Have you ever heard the terms high or low “metabolism?” It has actually become a popular term within the health & fitness community and is commonly used by people who seem to have a difficult time losing weight.
“I have a low/slow metabolism.”
(Heard it a zillion times.)
The term “metabolism” refers to the amount of energy (calories) you burn each day. While your metabolism is not the main factor in your weight loss and fat loss efforts, it still does play a role and increasing it can help you burn calories and fat faster.
Here are some awesome tips that will help boost your metabolism and maximize your efforts:
Drink Plenty Of Water And Stay Hydrated.
Staying hydrated will cause your body to maintain its ability to perform important functions. Staying hydrated will not only cause you to feel fuller longer but it will also cause your body to use more calories, turning your food into ENERGY. Becoming dehydrated can be a metabolism disaster as your body will not only confuse the thirst for hunger but also use less calories, sending your energy levels to rock bottom. (Nobody likes their energy levels at rock bottomJ.)
Resistance Training And Weightlifting.
Although some people exaggerate its effects by saying things like, “I don’t lift weights because I don’t want to get too buff,” weightlifting does help increase metabolism by helping to increase and improve lean muscle (no, nothing exaggerated like bodybuilders and power lifters).
To maintain each pound of muscle, your body burns roughly 5 calories per pound of muscle each day. To maintain each pound of body fat, your body burns roughly only 1 calorie per pound of body fat.
What does it mean? It means that increasing the amount of muscle your body has will increase the amount of calories your body burns overall each day.

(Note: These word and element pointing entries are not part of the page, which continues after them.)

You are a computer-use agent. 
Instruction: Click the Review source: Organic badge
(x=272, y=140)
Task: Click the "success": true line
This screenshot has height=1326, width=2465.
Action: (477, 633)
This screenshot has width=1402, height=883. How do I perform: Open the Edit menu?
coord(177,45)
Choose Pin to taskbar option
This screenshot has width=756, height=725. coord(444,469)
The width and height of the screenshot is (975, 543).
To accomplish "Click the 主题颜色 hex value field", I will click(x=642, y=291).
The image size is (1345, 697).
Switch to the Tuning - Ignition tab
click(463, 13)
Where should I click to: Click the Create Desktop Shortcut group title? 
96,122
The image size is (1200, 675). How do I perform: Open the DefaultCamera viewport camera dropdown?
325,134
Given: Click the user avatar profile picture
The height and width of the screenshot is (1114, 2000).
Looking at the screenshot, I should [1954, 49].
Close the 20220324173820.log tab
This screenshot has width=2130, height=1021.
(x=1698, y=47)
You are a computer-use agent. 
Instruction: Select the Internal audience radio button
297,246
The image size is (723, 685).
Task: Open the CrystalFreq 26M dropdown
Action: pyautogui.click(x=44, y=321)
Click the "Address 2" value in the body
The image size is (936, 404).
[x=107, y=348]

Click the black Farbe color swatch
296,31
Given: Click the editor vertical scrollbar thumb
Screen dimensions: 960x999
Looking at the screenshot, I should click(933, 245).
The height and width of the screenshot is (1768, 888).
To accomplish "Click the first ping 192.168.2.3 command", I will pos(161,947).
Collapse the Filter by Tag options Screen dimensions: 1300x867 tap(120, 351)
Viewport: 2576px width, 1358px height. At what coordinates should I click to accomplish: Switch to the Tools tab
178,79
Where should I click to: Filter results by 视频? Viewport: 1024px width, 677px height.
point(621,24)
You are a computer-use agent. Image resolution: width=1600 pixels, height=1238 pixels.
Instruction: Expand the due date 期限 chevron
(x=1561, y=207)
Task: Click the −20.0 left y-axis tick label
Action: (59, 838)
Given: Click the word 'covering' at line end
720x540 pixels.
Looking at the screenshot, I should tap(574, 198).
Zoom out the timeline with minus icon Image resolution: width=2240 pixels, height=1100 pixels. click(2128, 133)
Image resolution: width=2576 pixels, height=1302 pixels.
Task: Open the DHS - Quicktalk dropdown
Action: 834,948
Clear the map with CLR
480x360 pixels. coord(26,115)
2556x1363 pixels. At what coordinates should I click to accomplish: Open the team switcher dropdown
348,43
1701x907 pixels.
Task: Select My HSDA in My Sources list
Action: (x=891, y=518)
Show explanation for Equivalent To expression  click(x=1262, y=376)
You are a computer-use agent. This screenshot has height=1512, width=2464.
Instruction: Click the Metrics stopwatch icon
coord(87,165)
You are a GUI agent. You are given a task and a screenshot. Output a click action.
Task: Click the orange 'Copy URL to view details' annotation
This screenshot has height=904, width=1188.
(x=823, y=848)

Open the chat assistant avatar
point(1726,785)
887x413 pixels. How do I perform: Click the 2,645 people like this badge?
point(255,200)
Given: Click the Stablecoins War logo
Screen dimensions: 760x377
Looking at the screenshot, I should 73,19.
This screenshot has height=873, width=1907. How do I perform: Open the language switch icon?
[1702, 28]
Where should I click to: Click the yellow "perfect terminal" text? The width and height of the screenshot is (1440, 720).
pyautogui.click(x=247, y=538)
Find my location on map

Moral of the story, lift weights. No, you won’t get too big and crazy buff. Yes, you will burn more calories, improve lean muscle and increase your metabolism.
Intake Enough Protein.
We had to list this one after the weightlifting tip because this macronutrient (protein) is what will facilitate the muscle progress you can/will achieve by lifting weights. Proteins are the building blocks of muscle and without eating sufficient protein, your weightlifting efforts will yield much less than what you are capable of. Another, while digesting protein, your body burns more calories than it does while digesting carbohydrates or fats.
Simply stated — eat more protein.
Eat Carbohydrates That Are Rich In Fiber.
Simple carbohydrates (i.e. sugary and starchy foods) and carbohydrates that have low fiber content are fairly easy for your body to digest which means that your body won’t burn a lot of calories during digestion. On the contrary, carbohydrates that are rich in fiber (i.e. whole grains, fruits, legumes, beans, vegetables) take longer for your body to burn and will in turn burn more calories in order to digest.
Sticking to these tips will give your metabolism a much needed boost if you’re not already doing so. As mentioned earlier, these tips for boosting your metabolism are not the main factor for achieving weight loss and results but they definitely will help. Here’s one more tip that should be obvious but we’re going to mention it anyway… If you’re overeating and taking in too many calories, it will completely cancel out the benefits of the tips mentioned in this blog article, so be very mindful of your overall intake while following these tips. Remember, all it takes one tasty snack or the wrong portion size to put you well over your recommended daily intake. Fight the temptations and follow the game plan. Trust us, it really works.